On pense que la fixation par écrit des Mille Et Une Nuits doit être à peu près contemporaine de Saint Louis tandis que les aventures de Sindbad le Marin seraient quant à elles plutôt contemporaines de Charlemagne. Elles sont intéressantes à lire, mais pas nécessairement au premier degré. Elles valent, à mes yeux, surtout pour le témoignage historique et ethnographique qu'elles procurent.
Ainsi, nous cheminons, vent en poupe sur un vaisseau marchand arabe, au début du IXème siècle, aux quatre coins de l'Océan Indien et même un peu plus loin. Ceci démontre l'extraordinaire connaissance des mers que possédaient déjà les Arabes à cette période. (Pendant la lecture, j'étais toujours fourrée dans mon atlas à constater l'existence de telle ou telle île de l'Océan Indien dont j'ignorais qu'il en était tellement constellé.)
La narration se présente sous forme de récits rétrospectifs à l'occasion de la rencontre de Sindbad le portefaix (qui deviendra Sindbad le terrien) avec Sindbad le marin. le premier, très pauvre, reproche au second sa grande richesse et sa vie facile, faite de plaisir et d'oisiveté. Ce à quoi, Sindbad le marin répond en invoquant son droit à n'être jugé qu'après l'écoute du récit de ses aventures et péripéties en mer.
Chaque jour, le portefaix vient écouter l'une des aventures qui seront au nombre de sept. Ces aventures nous conduiront le plus souvent dans ce qui s'appelle aujourd'hui l'Indonésie, mais aussi aux Comores, à Madagascar, en Inde, au Sri Lanka et, probablement même, en Chine et au Japon lors du septième voyage.
La structure du récit de chaque voyage est très répétitive et peut s'avérer un peu lassante à la longue : départ de Baghdâd avec ses marchandises ; embarquement au port d'al Basra (nommé en français Bassorah et qui se situe de nos jours à plus de cent kilomètres à l'intérieur des terres en raison de l'ensablement dû aux alluvions du Tigre et de l'Euphrate) ; naufrage assez rapide ; Sindbad seul rescapé ; aventure fantastique ; Sindbad fait fortune ; un bateau le cueille au passage et retour sans problème vers l'Iraq.

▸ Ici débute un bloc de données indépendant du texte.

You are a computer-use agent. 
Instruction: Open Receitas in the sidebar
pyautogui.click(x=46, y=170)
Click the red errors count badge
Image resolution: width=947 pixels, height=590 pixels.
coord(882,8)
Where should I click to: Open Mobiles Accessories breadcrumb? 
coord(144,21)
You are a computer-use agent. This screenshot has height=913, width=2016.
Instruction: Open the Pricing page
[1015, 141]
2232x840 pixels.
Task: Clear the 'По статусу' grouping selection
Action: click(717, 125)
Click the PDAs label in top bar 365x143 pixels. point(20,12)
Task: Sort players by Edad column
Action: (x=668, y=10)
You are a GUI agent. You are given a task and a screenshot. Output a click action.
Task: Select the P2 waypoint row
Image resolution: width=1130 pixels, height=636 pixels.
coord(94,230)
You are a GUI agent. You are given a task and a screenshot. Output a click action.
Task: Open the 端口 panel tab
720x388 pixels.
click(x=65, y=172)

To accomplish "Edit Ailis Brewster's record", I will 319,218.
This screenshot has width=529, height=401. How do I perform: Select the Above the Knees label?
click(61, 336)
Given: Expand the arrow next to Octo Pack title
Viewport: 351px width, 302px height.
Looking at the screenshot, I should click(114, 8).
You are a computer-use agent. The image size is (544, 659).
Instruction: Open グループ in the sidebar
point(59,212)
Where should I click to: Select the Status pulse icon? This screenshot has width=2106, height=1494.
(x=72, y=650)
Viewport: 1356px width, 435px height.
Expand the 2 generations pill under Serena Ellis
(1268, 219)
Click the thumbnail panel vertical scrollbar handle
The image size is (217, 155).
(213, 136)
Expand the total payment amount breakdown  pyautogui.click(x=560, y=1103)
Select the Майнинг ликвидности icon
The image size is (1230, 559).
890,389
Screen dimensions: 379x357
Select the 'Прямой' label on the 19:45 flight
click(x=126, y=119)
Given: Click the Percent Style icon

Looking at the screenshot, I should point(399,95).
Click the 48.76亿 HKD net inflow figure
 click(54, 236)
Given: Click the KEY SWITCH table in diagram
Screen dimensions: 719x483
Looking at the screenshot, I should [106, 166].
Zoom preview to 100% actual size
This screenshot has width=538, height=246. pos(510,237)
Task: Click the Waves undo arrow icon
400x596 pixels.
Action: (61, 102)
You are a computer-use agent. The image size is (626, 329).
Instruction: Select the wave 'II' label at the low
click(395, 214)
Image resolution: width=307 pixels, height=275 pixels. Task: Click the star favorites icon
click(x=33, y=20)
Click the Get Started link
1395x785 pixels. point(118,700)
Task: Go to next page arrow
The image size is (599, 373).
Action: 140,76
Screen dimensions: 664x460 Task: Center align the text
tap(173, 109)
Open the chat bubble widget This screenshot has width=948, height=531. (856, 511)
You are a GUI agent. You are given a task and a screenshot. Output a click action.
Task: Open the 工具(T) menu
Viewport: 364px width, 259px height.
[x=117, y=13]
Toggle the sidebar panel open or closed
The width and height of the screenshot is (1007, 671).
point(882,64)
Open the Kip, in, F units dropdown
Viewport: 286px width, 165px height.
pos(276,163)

En second lieu, ce qui est assez intéressant, après le témoignage historique et ethnographique qu'il faut dénouer du légendaire et du fantastique, il y a aussi la philosophie sous-jacente.
Sindbad n'est pas un héros ordinaire. Il est bourré de défauts, il est jouisseur, intéressé par l'argent, ne rechigne pas à boire de l'alcool, ne tient pas souvent sa parole lorsqu'il dit être vacciné des voyages, il a trucidé pas mal de monde aux cours de ses pérégrinations insulaires, mais on pourrait le surnommer " Lucky Sindbad " car il est toujours incroyablement favorisé par la chance et ce pour deux raisons.
Premièrement, il est avenant envers son prochain et généreux, deuxièmement, il a une foi inébranlable en son Dieu. Ceci en fait donc un personnage très humain, un bon musulman, humble, tolérant envers les coutumes, croyances et traditions des autres peuples.
Mais parallèlement, Sindbad a aussi un petit côté roublard, presque picaresque avant l'heure, ce qui en fait un personnage très attachant. Ce n'est pas un super héros, c'est un homme avec ses qualités et ses défauts, c'est juste qu'il a eu une destinée extraordinaire.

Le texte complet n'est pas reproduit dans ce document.